Here's an example, from my workplace no less, something rough I started putting down on paper after having a couple of days to mull it over:

As I sat at my desk by the front door of my office building, typing a grateful reponse to a coworker in Seattle the bell rang. I hated that bell. I hated sitting by the front door. The downstairs offices had been reorganized, per the President. The result was that now I was the “meet and greet” person and frankly, given my background, I was not the best choice by far. Over the last several months we had gone through a hiring surge; we needed to staff up our drivers at the most basic level and yours truly was the quarterback for all information, processes, and reporting to the corporate office. I sat quietly, staring at a reply sent to me from another admin when the bell rang again. There is a sign taped to the glass that says no soliciting and interviews are held next door, therefore, not at this door. But, this person had rang twice so, quietly swearing to myself, I got up and pushed the door open.
“Can I help you?” I asked, one eyebrow raised as I held the door open.
“Yes,” the young mand smiled at me, “ I’m here to get an application.”
“C’mon in,” I gestured and motioned for him to follow me and have a seat. “We don’t actually hand out applications until you’ve gone through a sort of screening process with HR. Then, they’ll schedule you for an appointment.” I had the routine down pat, the phone number, contact person, any other information the applicant could want. As I reached for a bright yellow post-it that was somehow hidden beneath my keyboard to write down the phone number for him I heard a question that made me pause in semi shock.
“So, what race are you?” I looked up at the young man, probably a good five to ten years younger than I, about the same complexion as my brother with what looked like my nose. I looked back studiously at the post-it I was writing on.
“I’m sorry, what was that?”
“What race are you?” There was no malice in his voice that I could tell unlike the teenage boy who had approached me in a parking lot and smirked when asking me if was black and preempting my answer by saying coldly, “Yeah, you one those lightskinned girls” before riding off on his bike. The genteleman in front of me was grinning, my initial reaction entertained him in some way.
“I’m black.”
“Really? Yeah, well, there’s gotta be some mix in there somewhere. C’mon.”
“I’m black, that’s how I was raised.”
“Yeah but I’m mixed too, no Irish, German in there?”
“You asked, I’m telling you, I’m black.” I tore the post it from its base to hand over to the guy.
“You know there’s nothing wrong with being mixed. I am. You sure there’s no Irish, Scottish something in your family? I was raised black too.” He was still grinning at me.
“I don’t know you well enough to go into details about my family.” I didn’t want to be cold towards him but I could tell my temper was rising due to the coolness that I was beginning to exhude.
“Okay, well, thanks for the information. “
“You’re welcome. Have a good night.” He smiled at me, honestly unaware of any offense made. He took the post-it, waved at me and walked out the door. I sat at my desk, eyes staring at the screen but not focusing on anything in particular. My phone rang but I quickly looked at the number ID and hit the voicemail button. I breathed deeply, my jaw was tight and my shoulders up around my ears. “Goddammit,” I breathed quietly to myself and got up. I walked down the short hall to my coworker’s cubicle and relayed my recent experience to her. As I spoke, she looked at me over her shoulder, her hands still typing, nails click clicking on the keyboard. Her jaw dropped and her mouth fell into a little O as she heard my story.
“Hello! That was rude!” she commiserated with me.
“No shit. Does it look like that my family background is up for public discussion?” The encounter irritated more than I initially let on or felt.

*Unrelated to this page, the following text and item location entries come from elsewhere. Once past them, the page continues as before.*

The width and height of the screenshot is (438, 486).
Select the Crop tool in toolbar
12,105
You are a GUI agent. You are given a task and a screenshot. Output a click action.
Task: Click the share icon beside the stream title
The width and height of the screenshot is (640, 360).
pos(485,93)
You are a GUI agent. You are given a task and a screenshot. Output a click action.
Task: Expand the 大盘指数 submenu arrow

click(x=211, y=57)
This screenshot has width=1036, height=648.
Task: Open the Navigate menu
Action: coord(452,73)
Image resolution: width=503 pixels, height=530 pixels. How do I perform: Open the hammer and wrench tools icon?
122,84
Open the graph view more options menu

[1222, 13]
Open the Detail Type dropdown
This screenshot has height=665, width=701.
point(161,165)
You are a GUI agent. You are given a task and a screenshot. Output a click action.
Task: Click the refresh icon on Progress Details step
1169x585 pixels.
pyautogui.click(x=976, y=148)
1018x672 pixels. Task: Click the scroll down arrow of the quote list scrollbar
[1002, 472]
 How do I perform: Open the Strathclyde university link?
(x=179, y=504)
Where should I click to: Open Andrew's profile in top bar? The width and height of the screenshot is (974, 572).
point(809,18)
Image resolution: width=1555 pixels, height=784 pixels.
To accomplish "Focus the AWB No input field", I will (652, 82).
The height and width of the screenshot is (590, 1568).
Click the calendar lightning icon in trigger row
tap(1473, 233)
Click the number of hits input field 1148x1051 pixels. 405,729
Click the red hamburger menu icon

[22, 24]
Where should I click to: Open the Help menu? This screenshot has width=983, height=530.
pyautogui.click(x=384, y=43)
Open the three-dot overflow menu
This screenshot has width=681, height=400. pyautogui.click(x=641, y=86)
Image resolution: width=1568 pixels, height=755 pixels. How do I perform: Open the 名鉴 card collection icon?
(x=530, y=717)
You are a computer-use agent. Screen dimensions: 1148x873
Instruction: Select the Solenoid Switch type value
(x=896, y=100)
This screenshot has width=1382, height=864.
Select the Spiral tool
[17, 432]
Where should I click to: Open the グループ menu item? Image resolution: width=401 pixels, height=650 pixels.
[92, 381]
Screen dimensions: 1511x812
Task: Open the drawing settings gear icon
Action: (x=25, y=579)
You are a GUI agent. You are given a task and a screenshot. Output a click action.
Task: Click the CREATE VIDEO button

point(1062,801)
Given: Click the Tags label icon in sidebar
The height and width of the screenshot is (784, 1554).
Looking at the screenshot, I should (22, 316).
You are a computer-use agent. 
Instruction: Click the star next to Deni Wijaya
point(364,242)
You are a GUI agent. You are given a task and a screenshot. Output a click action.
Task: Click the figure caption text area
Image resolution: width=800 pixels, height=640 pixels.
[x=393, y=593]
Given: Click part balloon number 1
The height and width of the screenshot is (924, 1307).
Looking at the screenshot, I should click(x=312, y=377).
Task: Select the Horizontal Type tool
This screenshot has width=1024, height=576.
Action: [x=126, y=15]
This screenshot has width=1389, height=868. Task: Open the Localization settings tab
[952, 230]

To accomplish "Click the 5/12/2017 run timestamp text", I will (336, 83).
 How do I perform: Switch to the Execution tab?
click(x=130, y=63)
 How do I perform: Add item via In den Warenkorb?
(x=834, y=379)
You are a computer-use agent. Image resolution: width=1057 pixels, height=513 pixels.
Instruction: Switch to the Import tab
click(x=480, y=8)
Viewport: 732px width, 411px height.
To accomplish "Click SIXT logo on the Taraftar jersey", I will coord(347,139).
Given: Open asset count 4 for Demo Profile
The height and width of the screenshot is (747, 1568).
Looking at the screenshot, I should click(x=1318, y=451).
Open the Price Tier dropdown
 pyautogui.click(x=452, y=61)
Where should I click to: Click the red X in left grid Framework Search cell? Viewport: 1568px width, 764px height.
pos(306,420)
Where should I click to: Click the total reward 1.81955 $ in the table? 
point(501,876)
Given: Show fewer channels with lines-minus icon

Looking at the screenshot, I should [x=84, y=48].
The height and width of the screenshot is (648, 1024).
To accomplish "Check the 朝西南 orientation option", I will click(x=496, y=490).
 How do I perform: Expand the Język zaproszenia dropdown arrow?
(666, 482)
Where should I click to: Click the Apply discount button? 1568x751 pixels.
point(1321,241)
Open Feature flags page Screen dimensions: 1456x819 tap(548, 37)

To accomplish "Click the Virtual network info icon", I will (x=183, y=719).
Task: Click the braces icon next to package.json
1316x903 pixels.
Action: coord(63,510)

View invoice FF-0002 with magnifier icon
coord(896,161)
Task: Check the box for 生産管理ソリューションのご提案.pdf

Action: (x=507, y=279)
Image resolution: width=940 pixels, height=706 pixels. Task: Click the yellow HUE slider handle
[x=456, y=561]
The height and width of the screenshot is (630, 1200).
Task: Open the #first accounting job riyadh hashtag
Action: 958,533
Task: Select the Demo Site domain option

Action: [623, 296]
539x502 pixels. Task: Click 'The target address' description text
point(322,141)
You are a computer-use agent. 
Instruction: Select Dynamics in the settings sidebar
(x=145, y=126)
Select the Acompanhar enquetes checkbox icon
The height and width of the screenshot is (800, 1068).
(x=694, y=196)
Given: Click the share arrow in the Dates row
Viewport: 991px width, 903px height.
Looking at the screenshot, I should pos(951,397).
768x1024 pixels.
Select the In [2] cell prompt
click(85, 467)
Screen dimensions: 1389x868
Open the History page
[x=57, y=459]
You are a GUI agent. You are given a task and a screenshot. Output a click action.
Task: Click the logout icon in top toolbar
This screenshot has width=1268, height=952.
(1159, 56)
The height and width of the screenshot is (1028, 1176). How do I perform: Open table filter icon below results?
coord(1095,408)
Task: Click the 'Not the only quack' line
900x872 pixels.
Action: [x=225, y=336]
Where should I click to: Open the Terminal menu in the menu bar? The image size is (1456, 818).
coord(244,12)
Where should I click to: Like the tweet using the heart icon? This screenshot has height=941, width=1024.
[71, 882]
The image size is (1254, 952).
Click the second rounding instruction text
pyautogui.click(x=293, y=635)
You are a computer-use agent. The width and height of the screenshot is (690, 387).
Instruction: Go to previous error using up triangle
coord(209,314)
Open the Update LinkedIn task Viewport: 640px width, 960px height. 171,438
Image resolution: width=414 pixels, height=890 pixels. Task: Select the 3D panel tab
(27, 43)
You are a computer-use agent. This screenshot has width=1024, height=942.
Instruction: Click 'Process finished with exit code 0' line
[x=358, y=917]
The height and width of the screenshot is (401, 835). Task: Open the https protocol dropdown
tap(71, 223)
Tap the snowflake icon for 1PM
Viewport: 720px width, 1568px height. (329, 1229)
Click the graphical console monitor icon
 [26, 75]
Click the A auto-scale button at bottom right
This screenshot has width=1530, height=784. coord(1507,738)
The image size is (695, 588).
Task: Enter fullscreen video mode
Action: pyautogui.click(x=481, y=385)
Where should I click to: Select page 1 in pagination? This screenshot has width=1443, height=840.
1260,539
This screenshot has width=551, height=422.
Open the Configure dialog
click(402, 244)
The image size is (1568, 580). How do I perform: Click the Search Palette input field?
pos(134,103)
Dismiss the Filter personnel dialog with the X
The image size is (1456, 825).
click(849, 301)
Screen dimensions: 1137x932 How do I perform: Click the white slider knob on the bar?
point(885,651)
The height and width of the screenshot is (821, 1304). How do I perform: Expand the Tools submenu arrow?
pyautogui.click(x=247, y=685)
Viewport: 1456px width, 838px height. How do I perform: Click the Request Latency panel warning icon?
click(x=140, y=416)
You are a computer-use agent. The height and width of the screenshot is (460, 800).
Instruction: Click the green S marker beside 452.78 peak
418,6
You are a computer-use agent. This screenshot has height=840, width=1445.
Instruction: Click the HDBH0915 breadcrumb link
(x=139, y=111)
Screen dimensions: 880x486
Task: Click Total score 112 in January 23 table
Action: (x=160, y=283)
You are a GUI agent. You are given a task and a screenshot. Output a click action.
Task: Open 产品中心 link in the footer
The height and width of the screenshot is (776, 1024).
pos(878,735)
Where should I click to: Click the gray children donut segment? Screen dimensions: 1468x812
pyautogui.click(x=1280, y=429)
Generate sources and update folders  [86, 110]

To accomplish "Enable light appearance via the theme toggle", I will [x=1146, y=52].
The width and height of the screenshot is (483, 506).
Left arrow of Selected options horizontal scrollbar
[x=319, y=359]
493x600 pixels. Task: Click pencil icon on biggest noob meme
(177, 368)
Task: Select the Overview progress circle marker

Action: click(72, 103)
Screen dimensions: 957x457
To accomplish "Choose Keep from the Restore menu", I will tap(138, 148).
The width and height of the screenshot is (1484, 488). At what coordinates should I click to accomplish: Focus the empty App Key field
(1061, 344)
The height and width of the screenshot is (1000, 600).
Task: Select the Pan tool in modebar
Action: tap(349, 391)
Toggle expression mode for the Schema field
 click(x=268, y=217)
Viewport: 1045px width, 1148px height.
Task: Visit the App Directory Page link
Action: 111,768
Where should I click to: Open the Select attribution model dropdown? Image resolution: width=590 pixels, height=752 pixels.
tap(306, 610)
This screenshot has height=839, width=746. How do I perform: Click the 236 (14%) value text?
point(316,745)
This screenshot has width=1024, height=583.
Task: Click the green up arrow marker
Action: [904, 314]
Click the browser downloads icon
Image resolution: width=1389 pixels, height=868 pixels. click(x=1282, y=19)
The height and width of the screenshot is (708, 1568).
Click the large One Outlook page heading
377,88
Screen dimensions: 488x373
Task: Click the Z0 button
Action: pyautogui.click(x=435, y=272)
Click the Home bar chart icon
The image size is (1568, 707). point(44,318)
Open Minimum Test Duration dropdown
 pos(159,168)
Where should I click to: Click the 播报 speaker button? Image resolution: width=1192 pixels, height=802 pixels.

On that note, off to do school work. I have to submit a piece for workshop by tomorrow night, even though by now it's probably already late (but at this point, most of my workshop cohort members don't pay attention to deadlines anyways it seems) and I've been out of town. From there, I have several pieces to submit to journals and contests and I need to have a draft of my manuscript done and in the mail to my advisor by the end of December. I am seriously screwed (at least that's what it feels like).

And I'm still waiting for my damn diploma from AUGUST!!! HELLOOO!!